* _RECORDS FOR PROCESSING_

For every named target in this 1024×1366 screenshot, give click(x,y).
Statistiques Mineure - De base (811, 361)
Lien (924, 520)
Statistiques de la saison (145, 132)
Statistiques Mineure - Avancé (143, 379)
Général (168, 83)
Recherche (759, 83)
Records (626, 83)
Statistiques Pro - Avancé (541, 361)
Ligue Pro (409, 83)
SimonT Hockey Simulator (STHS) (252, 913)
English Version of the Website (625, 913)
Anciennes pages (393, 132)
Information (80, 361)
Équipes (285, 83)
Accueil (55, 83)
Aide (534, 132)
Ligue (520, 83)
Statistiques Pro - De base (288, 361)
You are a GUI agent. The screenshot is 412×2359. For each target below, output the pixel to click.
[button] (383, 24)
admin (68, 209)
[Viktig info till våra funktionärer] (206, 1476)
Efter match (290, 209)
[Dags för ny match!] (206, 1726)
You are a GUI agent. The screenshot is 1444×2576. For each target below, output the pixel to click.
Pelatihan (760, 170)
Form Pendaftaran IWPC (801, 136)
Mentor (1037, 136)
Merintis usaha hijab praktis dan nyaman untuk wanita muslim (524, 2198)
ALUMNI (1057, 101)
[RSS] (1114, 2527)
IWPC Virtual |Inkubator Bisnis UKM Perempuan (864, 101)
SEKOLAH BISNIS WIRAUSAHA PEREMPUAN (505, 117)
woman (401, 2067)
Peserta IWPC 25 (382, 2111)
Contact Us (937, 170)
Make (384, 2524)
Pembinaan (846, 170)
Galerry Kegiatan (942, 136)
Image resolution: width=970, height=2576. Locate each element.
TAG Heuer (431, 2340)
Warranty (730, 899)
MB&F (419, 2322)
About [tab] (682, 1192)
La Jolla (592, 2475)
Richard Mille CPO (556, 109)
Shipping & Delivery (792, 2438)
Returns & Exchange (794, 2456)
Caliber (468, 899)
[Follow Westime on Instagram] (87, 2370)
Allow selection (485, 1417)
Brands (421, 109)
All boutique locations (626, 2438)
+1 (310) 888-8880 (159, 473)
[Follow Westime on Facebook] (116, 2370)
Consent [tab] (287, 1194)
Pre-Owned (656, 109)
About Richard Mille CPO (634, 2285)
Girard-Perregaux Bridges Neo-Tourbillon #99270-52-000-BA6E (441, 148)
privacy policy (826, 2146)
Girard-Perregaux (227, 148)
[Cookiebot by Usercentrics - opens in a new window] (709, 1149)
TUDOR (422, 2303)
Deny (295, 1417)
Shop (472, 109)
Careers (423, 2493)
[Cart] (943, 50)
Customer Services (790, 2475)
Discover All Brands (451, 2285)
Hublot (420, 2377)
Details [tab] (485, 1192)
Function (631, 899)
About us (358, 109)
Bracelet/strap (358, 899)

* _ASSIGNED TASK_
The response should consist of all the entries, transcribed exactly.

* _WRITTEN ANSWER_
For every named target in this 1024×1366 screenshot, give click(x,y).
Statistiques Mineure - De base (811, 361)
Lien (924, 520)
Statistiques de la saison (145, 132)
Statistiques Mineure - Avancé (143, 379)
Général (168, 83)
Recherche (759, 83)
Records (626, 83)
Statistiques Pro - Avancé (541, 361)
Ligue Pro (409, 83)
SimonT Hockey Simulator (STHS) (252, 913)
English Version of the Website (625, 913)
Anciennes pages (393, 132)
Information (80, 361)
Équipes (285, 83)
Accueil (55, 83)
Aide (534, 132)
Ligue (520, 83)
Statistiques Pro - De base (288, 361)
You are a GUI agent. The screenshot is 412×2359. For each target below, output the pixel to click.
[button] (383, 24)
admin (68, 209)
[Viktig info till våra funktionärer] (206, 1476)
Efter match (290, 209)
[Dags för ny match!] (206, 1726)
You are a GUI agent. The screenshot is 1444×2576. For each target below, output the pixel to click.
Pelatihan (760, 170)
Form Pendaftaran IWPC (801, 136)
Mentor (1037, 136)
Merintis usaha hijab praktis dan nyaman untuk wanita muslim (524, 2198)
ALUMNI (1057, 101)
[RSS] (1114, 2527)
IWPC Virtual |Inkubator Bisnis UKM Perempuan (864, 101)
SEKOLAH BISNIS WIRAUSAHA PEREMPUAN (505, 117)
woman (401, 2067)
Peserta IWPC 25 (382, 2111)
Contact Us (937, 170)
Make (384, 2524)
Pembinaan (846, 170)
Galerry Kegiatan (942, 136)
Image resolution: width=970, height=2576. Locate each element.
TAG Heuer (431, 2340)
Warranty (730, 899)
MB&F (419, 2322)
About [tab] (682, 1192)
La Jolla (592, 2475)
Richard Mille CPO (556, 109)
Shipping & Delivery (792, 2438)
Returns & Exchange (794, 2456)
Caliber (468, 899)
[Follow Westime on Instagram] (87, 2370)
Allow selection (485, 1417)
Brands (421, 109)
All boutique locations (626, 2438)
+1 (310) 888-8880 (159, 473)
[Follow Westime on Facebook] (116, 2370)
Consent [tab] (287, 1194)
Pre-Owned (656, 109)
About Richard Mille CPO (634, 2285)
Girard-Perregaux Bridges Neo-Tourbillon #99270-52-000-BA6E (441, 148)
privacy policy (826, 2146)
Girard-Perregaux (227, 148)
[Cookiebot by Usercentrics - opens in a new window] (709, 1149)
TUDOR (422, 2303)
Deny (295, 1417)
Shop (472, 109)
Careers (423, 2493)
[Cart] (943, 50)
Customer Services (790, 2475)
Discover All Brands (451, 2285)
Hublot (420, 2377)
Details [tab] (485, 1192)
Function (631, 899)
About us (358, 109)
Bracelet/strap (358, 899)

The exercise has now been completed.